The recent entry fee increase for local Singaporeans is weighing on Marina Bay Sands’ mass market results, with some citizens unlikely to renew their annual passes when they expire, according to Maybank analysis.
For Q3, Marina Bay Sands saw a 19 percent gain in VIP gross gambling revenue, while mass gaming was down 4 percent.
“We gather that the 50 percent hike in casino entry levy for Singaporean citizens and permanent residents (SCPR) continues to weigh on mass market GGR,” analyst Samuel Yin wrote in note.
He says as more resident passes expire, the renewal fee will rise from S$2,000 to S$3,000. “With such a steep hike, we gather that some SCPRs will not renew their annual passes when they expire, exerting downside pressure on mass market GGR,” he said.
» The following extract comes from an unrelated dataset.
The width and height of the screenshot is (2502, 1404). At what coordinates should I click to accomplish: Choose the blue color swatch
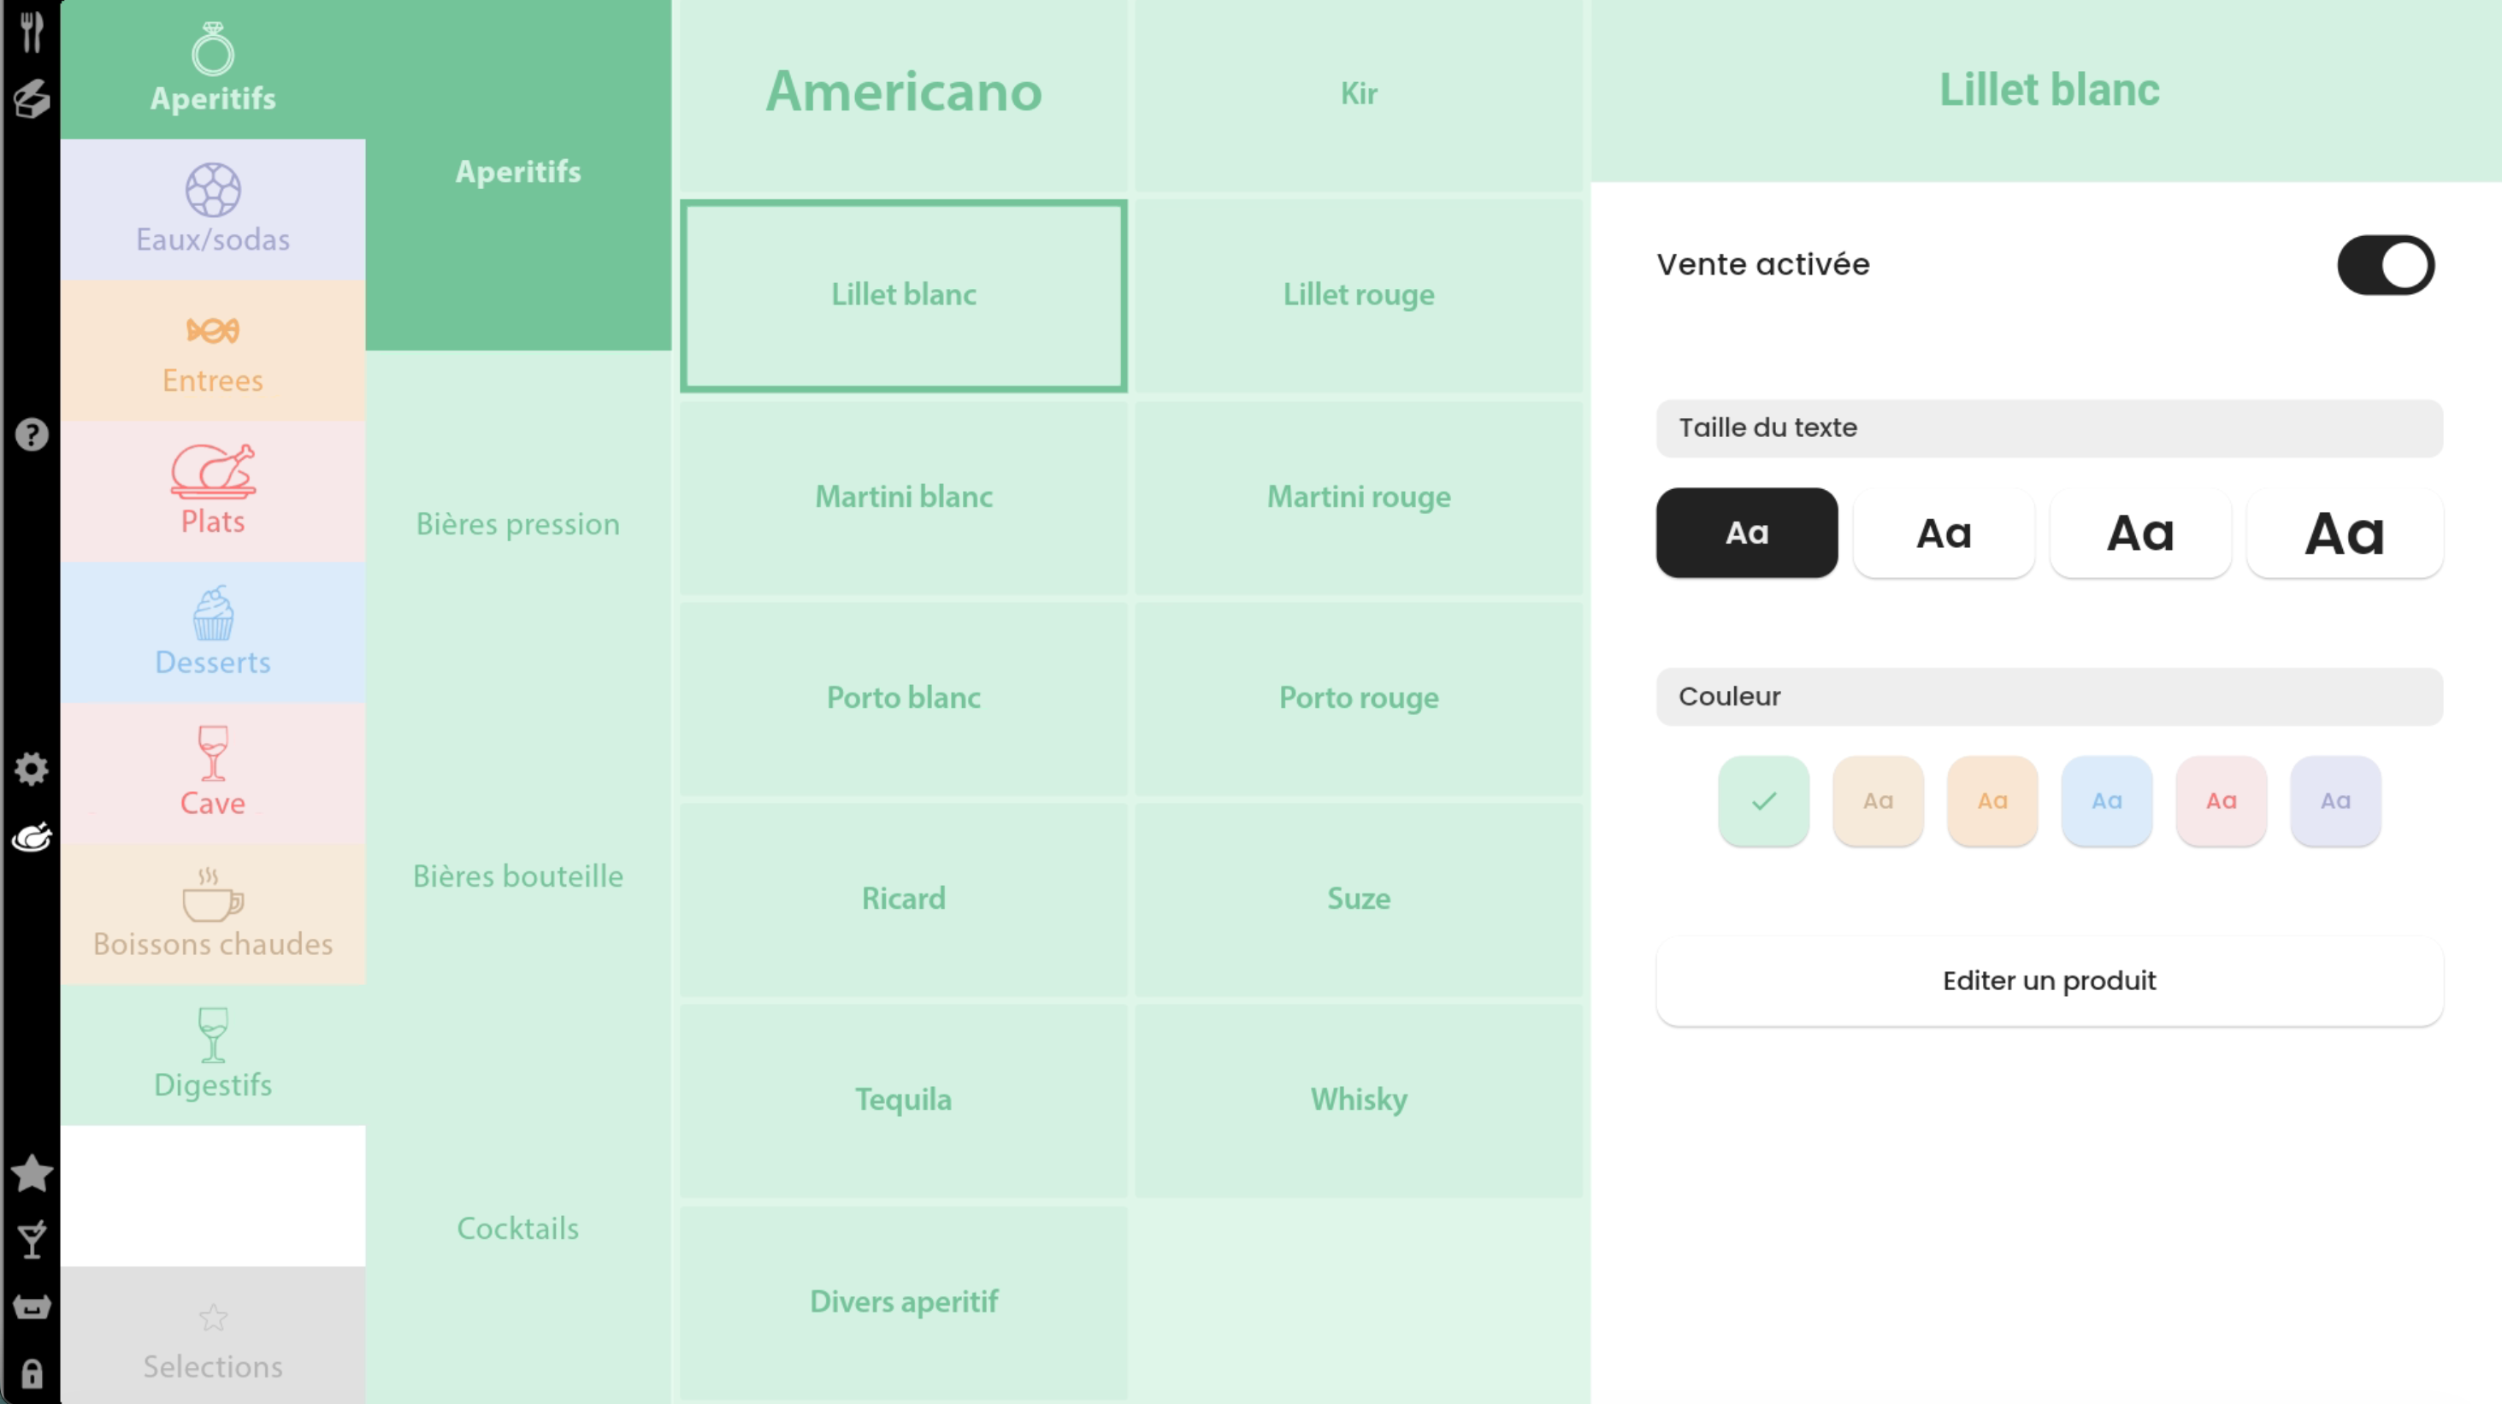tap(2106, 801)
The mass market is the more important of the two sectors for the operator with a margin of about 60 percent, which is two to three times higher than that of VIP.
The government in April announced the first major expansion of its IR industry since the resorts opened, allowing extra gaming space in return for $9 billion of investments. However, it also came with tax increases.
The government plans to up the local entry fee from April 4 by 50 percent to $150.
At the end of a current tax moratorium in February 2022, it will also introduce a higher tax structure, which will also include more tiers. For premium gaming the rate will rise to 8 percent from 5 percent on the first $2.4 billion in GGR and will rise to 12 percent thereafter.
For mass gaming, the tax rate also gains by three percentage points to 18 percent for the first $3.1 billion in GGR and then 22 percent thereafter.